TASK PROMPT — Look below for the lines from the one with "Click Here (563, 725)" to the one with "Screenshot is 1456x2566.", and copy exactly those lines, both ends included.

DATASET CONTENT —
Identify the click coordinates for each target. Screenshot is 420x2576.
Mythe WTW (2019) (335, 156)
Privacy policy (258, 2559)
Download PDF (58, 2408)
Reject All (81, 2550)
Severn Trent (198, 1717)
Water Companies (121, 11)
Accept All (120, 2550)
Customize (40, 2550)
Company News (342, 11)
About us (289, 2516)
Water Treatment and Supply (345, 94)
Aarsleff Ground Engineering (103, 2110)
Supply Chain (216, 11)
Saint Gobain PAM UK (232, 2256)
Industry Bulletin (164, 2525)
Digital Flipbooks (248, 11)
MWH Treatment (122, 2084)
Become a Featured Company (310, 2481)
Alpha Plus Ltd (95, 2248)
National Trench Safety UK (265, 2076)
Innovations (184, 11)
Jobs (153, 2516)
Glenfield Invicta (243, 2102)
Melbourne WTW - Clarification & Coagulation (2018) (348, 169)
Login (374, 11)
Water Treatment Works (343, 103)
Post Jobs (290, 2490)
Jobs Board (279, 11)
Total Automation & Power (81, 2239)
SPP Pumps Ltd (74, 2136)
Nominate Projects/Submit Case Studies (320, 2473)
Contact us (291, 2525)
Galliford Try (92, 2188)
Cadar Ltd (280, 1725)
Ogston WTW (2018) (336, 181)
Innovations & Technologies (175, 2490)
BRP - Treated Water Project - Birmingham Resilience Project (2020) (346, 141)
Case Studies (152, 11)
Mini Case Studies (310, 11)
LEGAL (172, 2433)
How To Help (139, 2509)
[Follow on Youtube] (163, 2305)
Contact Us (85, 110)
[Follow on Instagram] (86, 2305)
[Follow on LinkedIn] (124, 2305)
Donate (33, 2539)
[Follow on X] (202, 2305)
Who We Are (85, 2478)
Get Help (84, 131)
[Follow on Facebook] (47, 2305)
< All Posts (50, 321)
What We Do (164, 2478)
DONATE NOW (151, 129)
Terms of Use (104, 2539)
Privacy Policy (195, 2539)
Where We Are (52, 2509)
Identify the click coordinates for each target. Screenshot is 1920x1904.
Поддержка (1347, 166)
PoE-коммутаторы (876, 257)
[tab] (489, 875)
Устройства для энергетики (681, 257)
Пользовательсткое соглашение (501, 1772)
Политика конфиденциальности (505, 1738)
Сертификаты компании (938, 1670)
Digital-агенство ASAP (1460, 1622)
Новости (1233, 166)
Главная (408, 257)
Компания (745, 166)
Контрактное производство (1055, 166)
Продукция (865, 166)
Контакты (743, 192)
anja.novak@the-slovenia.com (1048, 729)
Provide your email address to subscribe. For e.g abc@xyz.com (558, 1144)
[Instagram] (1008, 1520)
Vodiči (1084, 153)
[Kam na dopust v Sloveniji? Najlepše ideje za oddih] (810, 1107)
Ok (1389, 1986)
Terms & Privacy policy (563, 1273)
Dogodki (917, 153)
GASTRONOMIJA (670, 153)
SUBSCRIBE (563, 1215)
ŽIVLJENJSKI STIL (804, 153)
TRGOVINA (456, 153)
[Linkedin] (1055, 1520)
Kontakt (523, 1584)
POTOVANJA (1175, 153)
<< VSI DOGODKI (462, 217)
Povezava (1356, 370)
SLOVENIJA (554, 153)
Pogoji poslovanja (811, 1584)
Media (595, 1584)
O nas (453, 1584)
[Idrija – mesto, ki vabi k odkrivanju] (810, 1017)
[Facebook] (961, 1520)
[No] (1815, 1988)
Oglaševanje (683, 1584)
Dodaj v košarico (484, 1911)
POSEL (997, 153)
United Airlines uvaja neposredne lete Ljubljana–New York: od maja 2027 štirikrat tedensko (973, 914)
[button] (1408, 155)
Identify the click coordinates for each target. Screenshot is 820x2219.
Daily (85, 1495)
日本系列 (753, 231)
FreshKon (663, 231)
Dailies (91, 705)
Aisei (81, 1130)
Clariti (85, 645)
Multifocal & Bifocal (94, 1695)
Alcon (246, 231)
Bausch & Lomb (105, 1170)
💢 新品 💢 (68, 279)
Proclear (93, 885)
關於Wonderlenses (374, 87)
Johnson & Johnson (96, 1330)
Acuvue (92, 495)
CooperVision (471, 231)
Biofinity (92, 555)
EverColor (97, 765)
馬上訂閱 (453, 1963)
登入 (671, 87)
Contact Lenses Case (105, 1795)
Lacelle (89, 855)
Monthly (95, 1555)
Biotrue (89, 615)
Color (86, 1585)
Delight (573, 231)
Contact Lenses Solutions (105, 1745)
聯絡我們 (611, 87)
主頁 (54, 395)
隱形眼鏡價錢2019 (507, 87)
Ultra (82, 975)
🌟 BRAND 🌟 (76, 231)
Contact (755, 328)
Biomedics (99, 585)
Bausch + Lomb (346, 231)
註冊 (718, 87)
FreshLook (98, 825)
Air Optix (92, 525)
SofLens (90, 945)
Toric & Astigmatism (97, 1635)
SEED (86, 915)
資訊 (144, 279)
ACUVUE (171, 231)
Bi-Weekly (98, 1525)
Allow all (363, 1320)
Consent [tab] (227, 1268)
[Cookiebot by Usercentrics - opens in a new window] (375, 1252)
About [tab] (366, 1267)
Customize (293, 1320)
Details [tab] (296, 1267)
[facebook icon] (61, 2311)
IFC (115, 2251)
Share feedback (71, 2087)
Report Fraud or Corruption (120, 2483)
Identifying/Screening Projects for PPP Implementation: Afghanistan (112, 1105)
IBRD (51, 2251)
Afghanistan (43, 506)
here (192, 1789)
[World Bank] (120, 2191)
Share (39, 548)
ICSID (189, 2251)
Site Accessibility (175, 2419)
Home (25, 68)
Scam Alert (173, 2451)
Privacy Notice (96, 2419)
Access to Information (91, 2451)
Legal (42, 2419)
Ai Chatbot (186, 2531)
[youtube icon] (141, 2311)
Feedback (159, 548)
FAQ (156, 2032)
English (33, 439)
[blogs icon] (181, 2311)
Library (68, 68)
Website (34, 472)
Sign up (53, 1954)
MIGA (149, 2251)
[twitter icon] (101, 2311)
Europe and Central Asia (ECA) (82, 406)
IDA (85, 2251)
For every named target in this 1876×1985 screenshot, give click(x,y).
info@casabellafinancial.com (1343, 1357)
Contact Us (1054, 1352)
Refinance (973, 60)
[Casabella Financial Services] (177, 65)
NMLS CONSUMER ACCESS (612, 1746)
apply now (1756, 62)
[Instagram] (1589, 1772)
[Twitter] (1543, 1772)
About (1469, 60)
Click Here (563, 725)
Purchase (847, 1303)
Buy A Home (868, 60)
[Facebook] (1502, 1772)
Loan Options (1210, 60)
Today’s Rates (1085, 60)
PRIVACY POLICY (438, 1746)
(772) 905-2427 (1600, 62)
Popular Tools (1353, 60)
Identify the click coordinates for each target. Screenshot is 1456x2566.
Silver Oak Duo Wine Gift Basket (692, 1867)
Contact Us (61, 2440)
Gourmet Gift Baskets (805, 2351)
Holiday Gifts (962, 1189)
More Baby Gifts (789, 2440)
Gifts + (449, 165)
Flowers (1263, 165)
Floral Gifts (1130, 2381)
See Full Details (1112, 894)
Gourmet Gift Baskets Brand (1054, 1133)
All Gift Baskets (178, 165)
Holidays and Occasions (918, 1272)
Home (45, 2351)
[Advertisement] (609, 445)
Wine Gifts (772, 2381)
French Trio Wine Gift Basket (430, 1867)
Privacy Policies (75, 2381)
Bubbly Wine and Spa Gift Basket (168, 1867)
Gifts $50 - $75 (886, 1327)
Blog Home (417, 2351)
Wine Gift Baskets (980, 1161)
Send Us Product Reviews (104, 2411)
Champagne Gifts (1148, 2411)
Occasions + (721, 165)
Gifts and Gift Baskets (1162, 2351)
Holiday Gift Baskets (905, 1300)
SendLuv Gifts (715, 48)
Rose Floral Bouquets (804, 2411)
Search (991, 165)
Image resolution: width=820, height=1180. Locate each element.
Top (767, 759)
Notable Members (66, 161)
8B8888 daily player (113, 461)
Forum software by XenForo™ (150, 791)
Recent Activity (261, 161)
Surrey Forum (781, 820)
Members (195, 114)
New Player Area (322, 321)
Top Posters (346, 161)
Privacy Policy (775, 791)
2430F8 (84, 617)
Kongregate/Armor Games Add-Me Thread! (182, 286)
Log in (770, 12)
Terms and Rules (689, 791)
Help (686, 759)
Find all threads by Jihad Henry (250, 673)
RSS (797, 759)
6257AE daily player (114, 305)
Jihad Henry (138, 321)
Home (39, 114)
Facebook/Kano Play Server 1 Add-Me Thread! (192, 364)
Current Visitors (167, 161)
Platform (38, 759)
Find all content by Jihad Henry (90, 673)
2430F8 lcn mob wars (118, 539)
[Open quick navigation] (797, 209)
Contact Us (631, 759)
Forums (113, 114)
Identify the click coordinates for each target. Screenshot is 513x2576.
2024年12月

WORKED SOLUTION —
Click Here (563, 725)
Purchase (847, 1303)
Buy A Home (868, 60)
[Facebook] (1502, 1772)
Loan Options (1210, 60)
Today’s Rates (1085, 60)
PRIVACY POLICY (438, 1746)
(772) 905-2427 (1600, 62)
Popular Tools (1353, 60)
Identify the click coordinates for each target. Screenshot is 1456x2566.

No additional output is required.